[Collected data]
────────────────────────────────────────

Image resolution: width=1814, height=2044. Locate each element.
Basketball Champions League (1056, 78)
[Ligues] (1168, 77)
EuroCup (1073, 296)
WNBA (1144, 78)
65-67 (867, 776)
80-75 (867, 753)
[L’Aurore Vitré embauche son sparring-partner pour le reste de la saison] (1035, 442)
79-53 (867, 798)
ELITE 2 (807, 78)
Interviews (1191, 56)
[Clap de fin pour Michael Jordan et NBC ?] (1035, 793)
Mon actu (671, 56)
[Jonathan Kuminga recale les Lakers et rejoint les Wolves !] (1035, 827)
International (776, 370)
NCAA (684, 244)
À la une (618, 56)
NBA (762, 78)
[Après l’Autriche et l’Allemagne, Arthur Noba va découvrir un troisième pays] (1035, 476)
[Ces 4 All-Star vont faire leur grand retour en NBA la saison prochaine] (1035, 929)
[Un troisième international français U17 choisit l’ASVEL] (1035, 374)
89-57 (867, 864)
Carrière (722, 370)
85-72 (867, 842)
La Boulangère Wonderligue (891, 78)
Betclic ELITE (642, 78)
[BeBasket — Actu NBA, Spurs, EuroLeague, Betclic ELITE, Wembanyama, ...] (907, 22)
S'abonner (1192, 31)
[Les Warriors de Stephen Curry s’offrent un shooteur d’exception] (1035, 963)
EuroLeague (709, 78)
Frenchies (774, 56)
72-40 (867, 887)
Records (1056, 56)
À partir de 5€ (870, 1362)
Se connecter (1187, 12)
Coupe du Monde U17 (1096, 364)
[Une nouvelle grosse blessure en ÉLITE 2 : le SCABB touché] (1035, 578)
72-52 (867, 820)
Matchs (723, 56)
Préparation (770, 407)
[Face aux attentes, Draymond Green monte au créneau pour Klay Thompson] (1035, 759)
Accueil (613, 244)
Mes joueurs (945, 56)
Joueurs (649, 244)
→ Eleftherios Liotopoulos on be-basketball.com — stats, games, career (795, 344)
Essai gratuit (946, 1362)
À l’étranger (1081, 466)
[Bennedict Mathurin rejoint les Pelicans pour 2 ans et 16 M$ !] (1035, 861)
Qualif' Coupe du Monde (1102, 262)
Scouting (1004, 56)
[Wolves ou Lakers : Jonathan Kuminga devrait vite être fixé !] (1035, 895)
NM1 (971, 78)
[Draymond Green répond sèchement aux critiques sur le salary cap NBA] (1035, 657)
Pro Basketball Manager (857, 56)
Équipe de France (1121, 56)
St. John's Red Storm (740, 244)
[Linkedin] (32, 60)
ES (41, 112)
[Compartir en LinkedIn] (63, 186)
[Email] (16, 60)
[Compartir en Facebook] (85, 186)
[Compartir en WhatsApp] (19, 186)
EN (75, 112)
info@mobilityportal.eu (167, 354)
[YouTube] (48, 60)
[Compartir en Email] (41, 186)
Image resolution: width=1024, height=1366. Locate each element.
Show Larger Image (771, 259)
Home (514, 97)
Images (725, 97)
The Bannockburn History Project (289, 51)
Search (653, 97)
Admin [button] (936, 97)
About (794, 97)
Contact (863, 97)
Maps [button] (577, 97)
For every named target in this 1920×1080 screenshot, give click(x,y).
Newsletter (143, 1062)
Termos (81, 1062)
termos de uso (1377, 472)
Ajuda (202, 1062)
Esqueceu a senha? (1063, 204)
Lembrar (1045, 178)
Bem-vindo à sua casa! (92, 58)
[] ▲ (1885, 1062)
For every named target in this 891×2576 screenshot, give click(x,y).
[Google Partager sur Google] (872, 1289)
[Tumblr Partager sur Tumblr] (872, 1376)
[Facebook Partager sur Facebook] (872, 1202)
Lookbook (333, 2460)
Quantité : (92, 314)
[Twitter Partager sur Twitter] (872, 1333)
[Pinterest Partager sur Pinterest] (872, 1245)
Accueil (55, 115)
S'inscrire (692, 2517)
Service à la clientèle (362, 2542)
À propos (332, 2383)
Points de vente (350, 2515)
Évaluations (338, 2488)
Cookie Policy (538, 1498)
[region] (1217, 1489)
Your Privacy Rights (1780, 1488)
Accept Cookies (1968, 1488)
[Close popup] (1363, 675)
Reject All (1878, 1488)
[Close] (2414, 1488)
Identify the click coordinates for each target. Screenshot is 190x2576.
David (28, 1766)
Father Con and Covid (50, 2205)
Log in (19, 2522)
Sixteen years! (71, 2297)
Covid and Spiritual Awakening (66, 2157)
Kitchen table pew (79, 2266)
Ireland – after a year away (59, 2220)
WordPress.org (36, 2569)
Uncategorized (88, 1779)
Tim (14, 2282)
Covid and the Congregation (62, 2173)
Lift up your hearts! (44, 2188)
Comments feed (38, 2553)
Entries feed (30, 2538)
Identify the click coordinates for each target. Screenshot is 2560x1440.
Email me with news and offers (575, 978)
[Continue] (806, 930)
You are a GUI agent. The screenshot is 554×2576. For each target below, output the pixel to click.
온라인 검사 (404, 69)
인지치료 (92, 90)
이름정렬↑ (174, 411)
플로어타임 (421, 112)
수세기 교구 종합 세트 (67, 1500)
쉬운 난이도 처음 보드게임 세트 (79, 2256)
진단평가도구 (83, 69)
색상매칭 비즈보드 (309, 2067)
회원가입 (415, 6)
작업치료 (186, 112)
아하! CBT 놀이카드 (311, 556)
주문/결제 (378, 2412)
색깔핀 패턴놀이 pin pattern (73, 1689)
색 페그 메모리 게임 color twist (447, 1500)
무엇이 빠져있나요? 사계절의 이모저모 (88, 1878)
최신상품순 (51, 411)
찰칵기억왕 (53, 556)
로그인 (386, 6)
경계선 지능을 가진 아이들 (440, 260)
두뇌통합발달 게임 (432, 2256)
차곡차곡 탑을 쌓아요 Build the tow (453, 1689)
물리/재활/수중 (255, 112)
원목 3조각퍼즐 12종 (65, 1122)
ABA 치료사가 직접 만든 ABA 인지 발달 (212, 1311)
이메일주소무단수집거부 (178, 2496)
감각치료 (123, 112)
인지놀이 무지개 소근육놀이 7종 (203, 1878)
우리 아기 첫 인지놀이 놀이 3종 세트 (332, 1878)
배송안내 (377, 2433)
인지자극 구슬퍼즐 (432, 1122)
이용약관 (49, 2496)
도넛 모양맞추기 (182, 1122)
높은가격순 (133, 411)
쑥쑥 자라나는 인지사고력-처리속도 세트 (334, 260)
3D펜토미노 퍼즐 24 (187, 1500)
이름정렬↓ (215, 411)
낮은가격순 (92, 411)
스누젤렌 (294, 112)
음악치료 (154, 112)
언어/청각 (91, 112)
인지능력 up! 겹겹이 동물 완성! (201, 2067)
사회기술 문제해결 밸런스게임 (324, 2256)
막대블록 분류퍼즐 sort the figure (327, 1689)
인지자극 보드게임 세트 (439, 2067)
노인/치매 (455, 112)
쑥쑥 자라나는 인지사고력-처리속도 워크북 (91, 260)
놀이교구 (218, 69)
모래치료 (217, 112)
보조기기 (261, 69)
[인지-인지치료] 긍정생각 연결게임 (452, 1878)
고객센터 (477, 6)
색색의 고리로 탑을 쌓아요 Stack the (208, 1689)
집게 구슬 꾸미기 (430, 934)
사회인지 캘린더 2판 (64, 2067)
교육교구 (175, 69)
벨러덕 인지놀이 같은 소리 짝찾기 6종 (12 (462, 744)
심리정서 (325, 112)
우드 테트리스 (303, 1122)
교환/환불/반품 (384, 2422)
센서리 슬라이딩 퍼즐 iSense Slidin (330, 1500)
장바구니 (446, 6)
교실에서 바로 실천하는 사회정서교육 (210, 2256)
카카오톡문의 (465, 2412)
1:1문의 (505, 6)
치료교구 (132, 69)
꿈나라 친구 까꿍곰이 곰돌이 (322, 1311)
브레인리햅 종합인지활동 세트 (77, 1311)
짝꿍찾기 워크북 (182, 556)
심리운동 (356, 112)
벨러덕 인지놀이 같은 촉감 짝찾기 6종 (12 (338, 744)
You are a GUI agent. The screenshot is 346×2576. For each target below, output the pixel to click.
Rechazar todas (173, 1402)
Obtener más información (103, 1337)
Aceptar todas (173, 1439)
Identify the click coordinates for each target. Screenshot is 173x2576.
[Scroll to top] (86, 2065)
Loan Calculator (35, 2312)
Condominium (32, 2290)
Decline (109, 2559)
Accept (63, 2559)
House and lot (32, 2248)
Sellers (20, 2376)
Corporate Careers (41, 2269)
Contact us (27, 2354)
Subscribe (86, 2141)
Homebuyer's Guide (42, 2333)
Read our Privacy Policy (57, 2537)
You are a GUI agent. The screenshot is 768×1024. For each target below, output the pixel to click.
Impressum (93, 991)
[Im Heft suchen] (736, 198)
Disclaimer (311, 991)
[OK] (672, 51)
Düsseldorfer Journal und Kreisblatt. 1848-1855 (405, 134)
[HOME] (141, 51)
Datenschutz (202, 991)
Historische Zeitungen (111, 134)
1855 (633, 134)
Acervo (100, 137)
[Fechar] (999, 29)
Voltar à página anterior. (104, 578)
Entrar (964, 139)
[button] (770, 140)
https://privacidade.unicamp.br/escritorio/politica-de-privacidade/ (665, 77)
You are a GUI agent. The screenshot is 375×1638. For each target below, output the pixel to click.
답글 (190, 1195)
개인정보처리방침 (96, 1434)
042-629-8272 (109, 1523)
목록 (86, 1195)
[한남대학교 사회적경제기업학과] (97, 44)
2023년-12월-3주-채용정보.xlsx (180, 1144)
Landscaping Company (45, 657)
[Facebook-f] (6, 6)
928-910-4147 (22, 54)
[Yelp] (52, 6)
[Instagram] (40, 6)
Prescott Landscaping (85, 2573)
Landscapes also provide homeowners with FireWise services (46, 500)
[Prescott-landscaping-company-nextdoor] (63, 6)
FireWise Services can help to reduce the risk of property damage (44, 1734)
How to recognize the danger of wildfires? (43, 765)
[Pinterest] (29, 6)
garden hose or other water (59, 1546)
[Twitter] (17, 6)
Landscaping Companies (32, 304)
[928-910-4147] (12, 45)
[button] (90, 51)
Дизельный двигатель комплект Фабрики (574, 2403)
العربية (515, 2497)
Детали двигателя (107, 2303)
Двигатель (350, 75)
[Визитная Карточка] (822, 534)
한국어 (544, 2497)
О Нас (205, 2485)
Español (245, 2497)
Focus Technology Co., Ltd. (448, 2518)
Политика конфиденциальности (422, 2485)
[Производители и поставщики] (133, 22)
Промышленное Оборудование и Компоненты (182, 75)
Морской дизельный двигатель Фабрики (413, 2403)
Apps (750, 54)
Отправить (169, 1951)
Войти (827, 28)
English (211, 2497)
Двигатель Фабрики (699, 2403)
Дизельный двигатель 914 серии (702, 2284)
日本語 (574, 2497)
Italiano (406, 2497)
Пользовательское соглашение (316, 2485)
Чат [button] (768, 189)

────────────────────────────────────────

DESCRIPTION OF THE TASK. In which lines of the records does the word "Partager" appear? Copy each of them.

THE COMPLETED TASK.
[Google Partager sur Google] (872, 1289)
[Tumblr Partager sur Tumblr] (872, 1376)
[Facebook Partager sur Facebook] (872, 1202)
[Twitter Partager sur Twitter] (872, 1333)
[Pinterest Partager sur Pinterest] (872, 1245)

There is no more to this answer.